Prompt :: Nothing is to be left out; print all the entries exactly.

Material for this exercise below:

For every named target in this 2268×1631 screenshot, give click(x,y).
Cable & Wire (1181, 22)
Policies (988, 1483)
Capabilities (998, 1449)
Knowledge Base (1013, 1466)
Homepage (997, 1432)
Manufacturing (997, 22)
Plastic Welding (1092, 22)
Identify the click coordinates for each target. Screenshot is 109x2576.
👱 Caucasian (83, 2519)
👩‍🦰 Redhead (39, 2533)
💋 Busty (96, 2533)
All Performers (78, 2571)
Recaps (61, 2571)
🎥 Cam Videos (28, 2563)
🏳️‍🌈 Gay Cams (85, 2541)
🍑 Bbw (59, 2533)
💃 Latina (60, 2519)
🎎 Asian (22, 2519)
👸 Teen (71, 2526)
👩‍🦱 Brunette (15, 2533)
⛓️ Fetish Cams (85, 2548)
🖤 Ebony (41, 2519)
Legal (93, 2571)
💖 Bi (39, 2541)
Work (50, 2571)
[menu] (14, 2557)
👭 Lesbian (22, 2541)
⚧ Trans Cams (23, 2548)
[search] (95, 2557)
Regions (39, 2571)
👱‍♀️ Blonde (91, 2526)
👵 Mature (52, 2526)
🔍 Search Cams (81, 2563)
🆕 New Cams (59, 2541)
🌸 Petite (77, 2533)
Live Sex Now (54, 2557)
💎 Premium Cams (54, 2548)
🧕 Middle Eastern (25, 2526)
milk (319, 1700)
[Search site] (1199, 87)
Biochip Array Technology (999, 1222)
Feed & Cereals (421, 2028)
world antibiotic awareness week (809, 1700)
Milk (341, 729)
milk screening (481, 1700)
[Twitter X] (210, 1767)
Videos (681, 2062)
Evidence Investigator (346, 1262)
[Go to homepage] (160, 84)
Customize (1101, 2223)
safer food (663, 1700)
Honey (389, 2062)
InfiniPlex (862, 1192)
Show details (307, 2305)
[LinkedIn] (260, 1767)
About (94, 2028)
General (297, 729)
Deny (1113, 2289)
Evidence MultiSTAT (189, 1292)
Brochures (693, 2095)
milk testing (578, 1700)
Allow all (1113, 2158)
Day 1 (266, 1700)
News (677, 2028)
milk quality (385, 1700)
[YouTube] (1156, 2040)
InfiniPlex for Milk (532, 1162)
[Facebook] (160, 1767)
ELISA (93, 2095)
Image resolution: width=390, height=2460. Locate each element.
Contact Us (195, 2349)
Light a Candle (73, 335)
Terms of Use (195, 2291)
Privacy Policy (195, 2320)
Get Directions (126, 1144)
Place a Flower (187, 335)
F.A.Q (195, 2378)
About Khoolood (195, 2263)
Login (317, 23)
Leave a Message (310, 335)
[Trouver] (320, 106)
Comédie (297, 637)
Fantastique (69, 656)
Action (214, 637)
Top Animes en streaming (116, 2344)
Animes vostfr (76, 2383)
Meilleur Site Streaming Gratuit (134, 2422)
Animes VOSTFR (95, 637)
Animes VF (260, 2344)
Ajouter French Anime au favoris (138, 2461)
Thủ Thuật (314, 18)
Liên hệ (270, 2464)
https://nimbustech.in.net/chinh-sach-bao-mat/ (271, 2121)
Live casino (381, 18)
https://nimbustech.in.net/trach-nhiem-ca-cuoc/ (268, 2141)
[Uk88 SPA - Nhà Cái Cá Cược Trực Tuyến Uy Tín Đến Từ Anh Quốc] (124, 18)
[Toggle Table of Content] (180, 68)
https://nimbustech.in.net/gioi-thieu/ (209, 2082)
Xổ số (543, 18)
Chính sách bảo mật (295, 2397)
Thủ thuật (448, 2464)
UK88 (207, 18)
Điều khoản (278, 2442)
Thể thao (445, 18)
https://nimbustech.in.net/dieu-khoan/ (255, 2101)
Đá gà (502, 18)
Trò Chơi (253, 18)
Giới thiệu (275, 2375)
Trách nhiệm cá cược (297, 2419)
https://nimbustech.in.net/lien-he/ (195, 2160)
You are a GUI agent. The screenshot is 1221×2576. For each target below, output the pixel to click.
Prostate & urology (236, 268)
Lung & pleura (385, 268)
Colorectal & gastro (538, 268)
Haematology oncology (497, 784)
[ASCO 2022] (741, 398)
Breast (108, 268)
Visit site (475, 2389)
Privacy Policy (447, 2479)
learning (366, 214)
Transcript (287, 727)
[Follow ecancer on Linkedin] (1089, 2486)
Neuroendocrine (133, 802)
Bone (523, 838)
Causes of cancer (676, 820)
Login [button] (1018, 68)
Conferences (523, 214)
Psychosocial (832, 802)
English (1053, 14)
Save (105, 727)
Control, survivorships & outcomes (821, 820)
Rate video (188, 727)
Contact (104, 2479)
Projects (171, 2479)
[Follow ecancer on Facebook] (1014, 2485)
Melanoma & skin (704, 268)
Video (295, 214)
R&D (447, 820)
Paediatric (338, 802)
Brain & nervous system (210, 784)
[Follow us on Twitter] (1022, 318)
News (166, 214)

End of Material for this exercise.

Solution ::
For every named target in this 2268×1631 screenshot, give click(x,y).
Cable & Wire (1181, 22)
Policies (988, 1483)
Capabilities (998, 1449)
Knowledge Base (1013, 1466)
Homepage (997, 1432)
Manufacturing (997, 22)
Plastic Welding (1092, 22)
Identify the click coordinates for each target. Screenshot is 109x2576.
👱 Caucasian (83, 2519)
👩‍🦰 Redhead (39, 2533)
💋 Busty (96, 2533)
All Performers (78, 2571)
Recaps (61, 2571)
🎥 Cam Videos (28, 2563)
🏳️‍🌈 Gay Cams (85, 2541)
🍑 Bbw (59, 2533)
💃 Latina (60, 2519)
🎎 Asian (22, 2519)
👸 Teen (71, 2526)
👩‍🦱 Brunette (15, 2533)
⛓️ Fetish Cams (85, 2548)
🖤 Ebony (41, 2519)
Legal (93, 2571)
💖 Bi (39, 2541)
Work (50, 2571)
[menu] (14, 2557)
👭 Lesbian (22, 2541)
⚧ Trans Cams (23, 2548)
[search] (95, 2557)
Regions (39, 2571)
👱‍♀️ Blonde (91, 2526)
👵 Mature (52, 2526)
🔍 Search Cams (81, 2563)
🆕 New Cams (59, 2541)
🌸 Petite (77, 2533)
Live Sex Now (54, 2557)
💎 Premium Cams (54, 2548)
🧕 Middle Eastern (25, 2526)
milk (319, 1700)
[Search site] (1199, 87)
Biochip Array Technology (999, 1222)
Feed & Cereals (421, 2028)
world antibiotic awareness week (809, 1700)
Milk (341, 729)
milk screening (481, 1700)
[Twitter X] (210, 1767)
Videos (681, 2062)
Evidence Investigator (346, 1262)
[Go to homepage] (160, 84)
Customize (1101, 2223)
safer food (663, 1700)
Honey (389, 2062)
InfiniPlex (862, 1192)
Show details (307, 2305)
[LinkedIn] (260, 1767)
About (94, 2028)
General (297, 729)
Deny (1113, 2289)
Evidence MultiSTAT (189, 1292)
Brochures (693, 2095)
milk testing (578, 1700)
Allow all (1113, 2158)
Day 1 (266, 1700)
News (677, 2028)
milk quality (385, 1700)
[YouTube] (1156, 2040)
InfiniPlex for Milk (532, 1162)
[Facebook] (160, 1767)
ELISA (93, 2095)
Image resolution: width=390, height=2460. Locate each element.
Contact Us (195, 2349)
Light a Candle (73, 335)
Terms of Use (195, 2291)
Privacy Policy (195, 2320)
Get Directions (126, 1144)
Place a Flower (187, 335)
F.A.Q (195, 2378)
About Khoolood (195, 2263)
Login (317, 23)
Leave a Message (310, 335)
[Trouver] (320, 106)
Comédie (297, 637)
Fantastique (69, 656)
Action (214, 637)
Top Animes en streaming (116, 2344)
Animes vostfr (76, 2383)
Meilleur Site Streaming Gratuit (134, 2422)
Animes VOSTFR (95, 637)
Animes VF (260, 2344)
Ajouter French Anime au favoris (138, 2461)
Thủ Thuật (314, 18)
Liên hệ (270, 2464)
https://nimbustech.in.net/chinh-sach-bao-mat/ (271, 2121)
Live casino (381, 18)
https://nimbustech.in.net/trach-nhiem-ca-cuoc/ (268, 2141)
[Uk88 SPA - Nhà Cái Cá Cược Trực Tuyến Uy Tín Đến Từ Anh Quốc] (124, 18)
[Toggle Table of Content] (180, 68)
https://nimbustech.in.net/gioi-thieu/ (209, 2082)
Xổ số (543, 18)
Chính sách bảo mật (295, 2397)
Thủ thuật (448, 2464)
UK88 (207, 18)
Điều khoản (278, 2442)
Thể thao (445, 18)
https://nimbustech.in.net/dieu-khoan/ (255, 2101)
Đá gà (502, 18)
Trò Chơi (253, 18)
Giới thiệu (275, 2375)
Trách nhiệm cá cược (297, 2419)
https://nimbustech.in.net/lien-he/ (195, 2160)
You are a GUI agent. The screenshot is 1221×2576. For each target below, output the pixel to click.
Prostate & urology (236, 268)
Lung & pleura (385, 268)
Colorectal & gastro (538, 268)
Haematology oncology (497, 784)
[ASCO 2022] (741, 398)
Breast (108, 268)
Visit site (475, 2389)
Privacy Policy (447, 2479)
learning (366, 214)
Transcript (287, 727)
[Follow ecancer on Linkedin] (1089, 2486)
Neuroendocrine (133, 802)
Bone (523, 838)
Causes of cancer (676, 820)
Login [button] (1018, 68)
Conferences (523, 214)
Psychosocial (832, 802)
English (1053, 14)
Save (105, 727)
Control, survivorships & outcomes (821, 820)
Rate video (188, 727)
Contact (104, 2479)
Projects (171, 2479)
[Follow ecancer on Facebook] (1014, 2485)
Melanoma & skin (704, 268)
Video (295, 214)
R&D (447, 820)
Paediatric (338, 802)
Brain & nervous system (210, 784)
[Follow us on Twitter] (1022, 318)
News (166, 214)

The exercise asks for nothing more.